Publié le 17 octobre 2025 11h46:00. Une étude menée à l’hôpital régional de référence de Jinja, en Ouganda, révèle une prévalence élevée de la tuberculose chez les enfants souffrant de malnutrition aiguë sévère (MAS), soulignant l’importance de renforcer les programmes de vaccination et de diagnostic.
- Près d’un quart (23,4 %) des enfants admis pour MAS à l’hôpital de Jinja étaient également atteints de tuberculose.
- Le statut vaccinal incomplet, notamment en ce qui concerne le vaccin BCG, est un facteur de risque majeur.
- L’infection par le VIH et un faible niveau socio-économique, en particulier dans les zones rurales, sont également associés à un risque accru de tuberculose.
La tuberculose reste un problème de santé publique majeur, en particulier chez les enfants vulnérables. Une nouvelle étude, réalisée auprès de patients souffrant de malnutrition aiguë sévère (MAS) dans un hôpital de référence en Ouganda, met en lumière une prévalence alarmante de la maladie. Les résultats, qui dépassent ceux observés dans d’autres pays comme l’Inde, le Népal, l’Éthiopie et le Congo, soulignent la nécessité d’une approche proactive pour la prévention et la prise en charge de la tuberculose infantile.
L’étude a révélé que 23,4 % des enfants âgés de 6 mois à 59 mois admis pour MAS à l’hôpital régional de référence de Jinja étaient également infectés par la tuberculose. Ce taux élevé pourrait être lié à une couverture vaccinale insuffisante, le vaccin BCG offrant une protection contre la maladie. Les chercheurs notent que la majorité des enfants inclus dans l’étude n’avaient pas un statut vaccinal à jour. Ils soulignent également que le diagnostic de tuberculose reposait principalement sur des critères cliniques, ce qui pourrait entraîner des erreurs de classification, car l’étude n’a pas systématiquement recherché d’autres infections pulmonaires bactériennes.
En comparaison, des études menées en Inde (13 %) 17, au Népal (4,67 %) 18, en Éthiopie (10,39 %) 13 et au Congo (8,4 %) 19 ont rapporté des prévalences plus faibles. Cependant, la prévalence observée à Jinja était légèrement inférieure à celle signalée en Afrique du Sud (25,6 %) 20. Les différences observées pourraient s’expliquer par des variations dans les populations étudiées, la charge de la tuberculose dans différentes régions géographiques et les critères diagnostiques utilisés.

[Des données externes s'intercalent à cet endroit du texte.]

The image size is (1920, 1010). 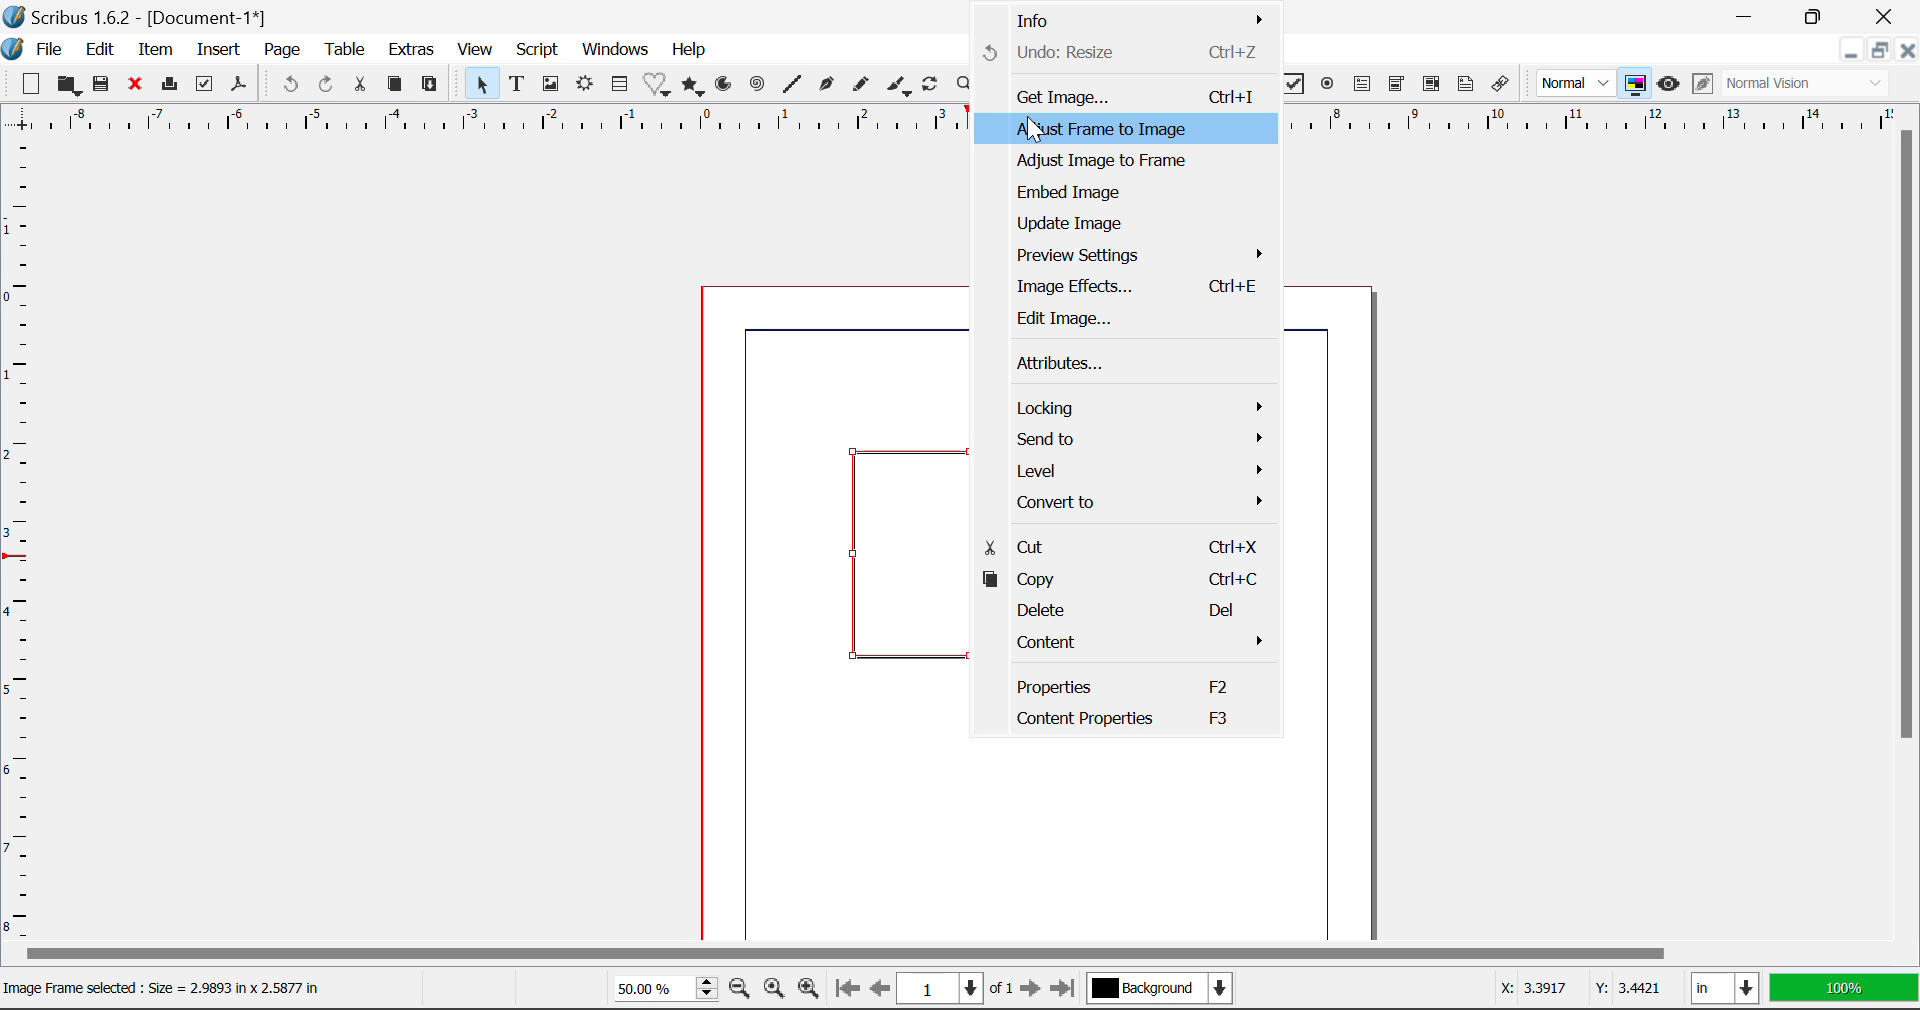 What do you see at coordinates (1133, 470) in the screenshot?
I see `Level` at bounding box center [1133, 470].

L’analyse des radiographies pulmonaires a révélé des schémas typiques de la tuberculose infantile, tels que des consolidations et une adénopathie hilaire ou médiastinale. L’absence de lésions cavitaires dans l’étude suggère une forme moins sévère de la maladie, bien que d’autres études aient rapporté une prévalence plus élevée de ces lésions. La prédominance des lésions unilatérales droites est également conforme aux observations précédentes. Ces éléments radiologiques constituent des marqueurs diagnostiques importants, mais leur interprétation doit tenir compte du contexte clinique et géographique.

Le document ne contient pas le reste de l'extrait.